Process – How to Kill Both Process and Subprocess

killprocess

I asked a question to know how to get multiple lines of message from Python's subprocess module.

The problem is that in the course of testing, I had to kill the python process that runs gnuchess process. Using ^c in the command line seems to kill the python process, but not the gnuprocess.

For killing gnuchess, I get the pid with ps aux | grep gnuchess and run kill -9 PID. Are there other methods to kill both python and gnuchess process?

Best Answer

There is a standard method, if the programs cooperate. Run kill -- -42 where 42 is the pid of the parent process. This sends a signal to all the processes in the process group lead by process 42 (the minus sign before the pid means process group).

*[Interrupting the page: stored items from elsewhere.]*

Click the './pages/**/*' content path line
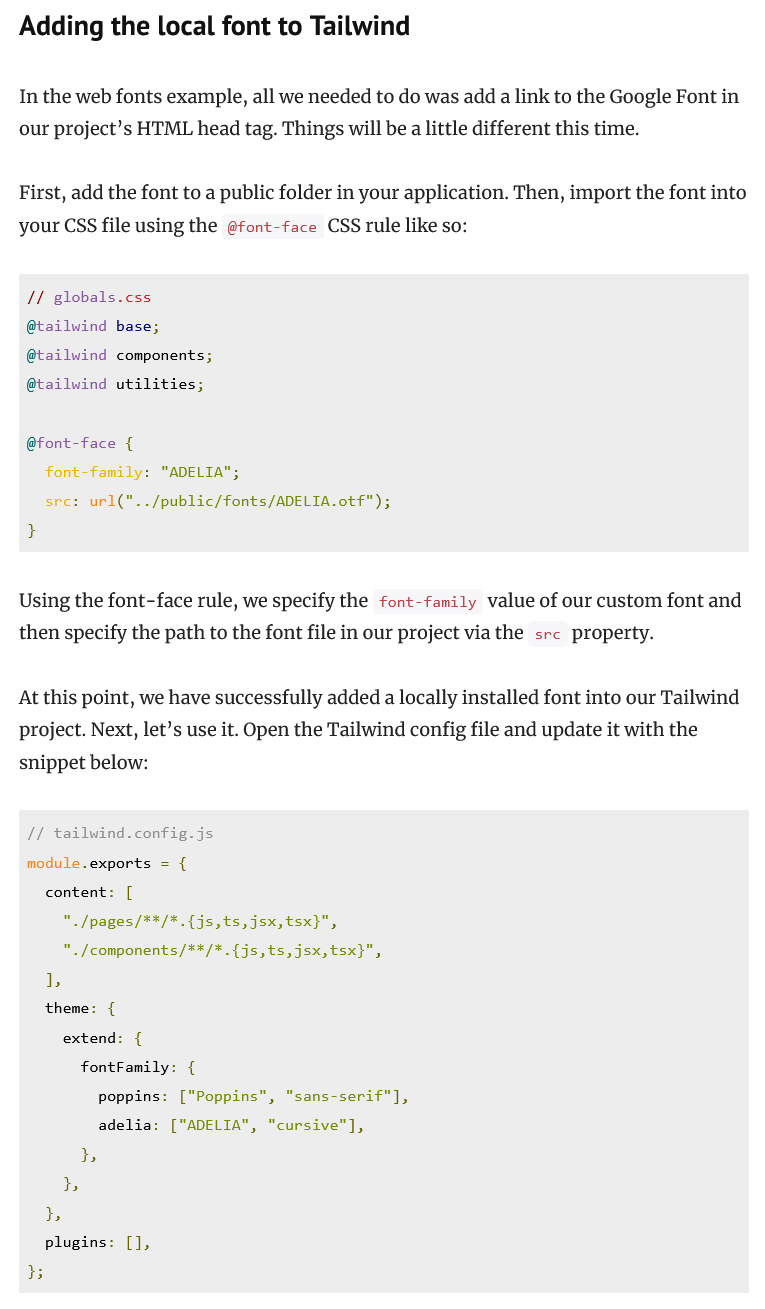This screenshot has width=765, height=1309. click(207, 921)
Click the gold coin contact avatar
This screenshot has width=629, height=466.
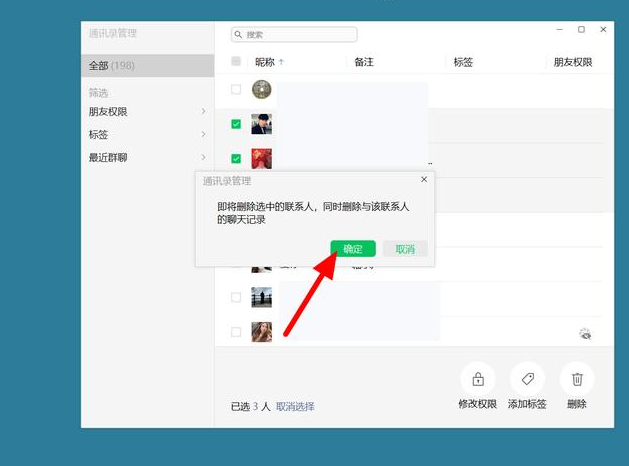[261, 90]
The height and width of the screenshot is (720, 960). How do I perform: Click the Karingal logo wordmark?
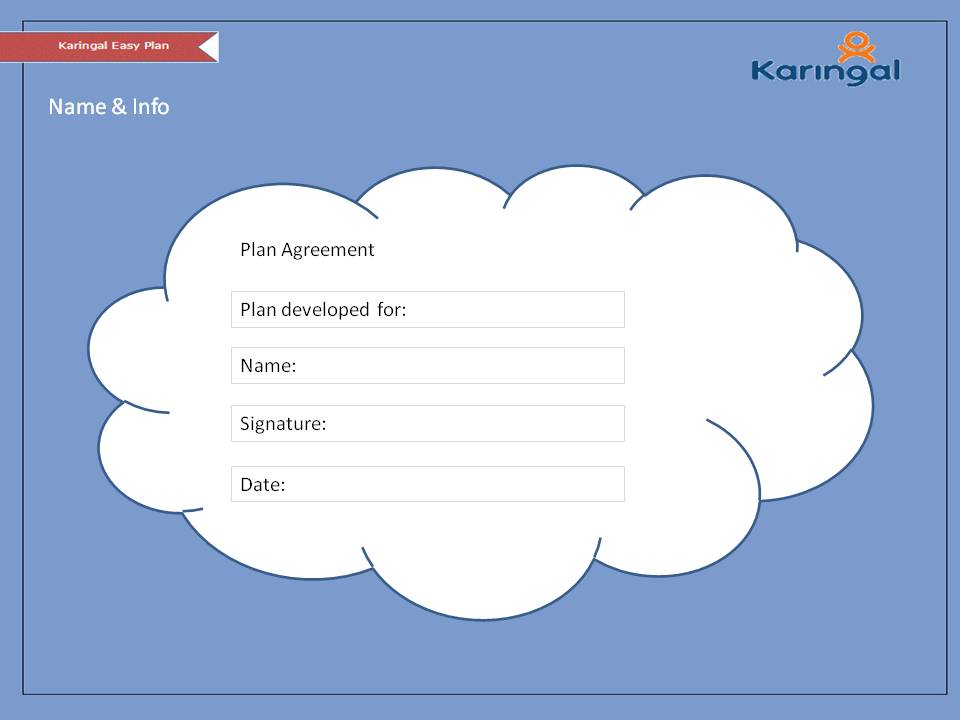(x=825, y=72)
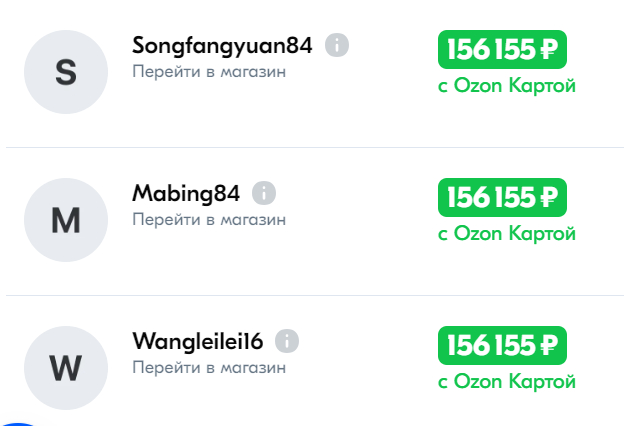The width and height of the screenshot is (624, 426).
Task: Open 'Перейти в магазин' link under Wangleilei16
Action: point(209,367)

Normally, if you run your python script from a shell prompt and it simply forks gnuchess, the two processes should remain in the same process group. But this doesn't seem to be the case, since Ctrl+C sends SIGINT to the whole foreground process group.

Gnuchess might be in its own process group because it made itself a session leader (but I don't know why it would do this), or because you've double-forked it (python forks a shell which forks gnuchess). A double fork is probably avoidable, but I can't tell you how without seeing your code.


A reasonably reliable and POSIX-compliant way of finding the pid of the gnuchess process is

gnuchess_pids=$(ps -A -o pid= -o cmd= | awk '$2 ~ /(^|\/)gnuchess$/ {print $1}')

Specific unix variants may have better ways of achieving this, such as pgrep.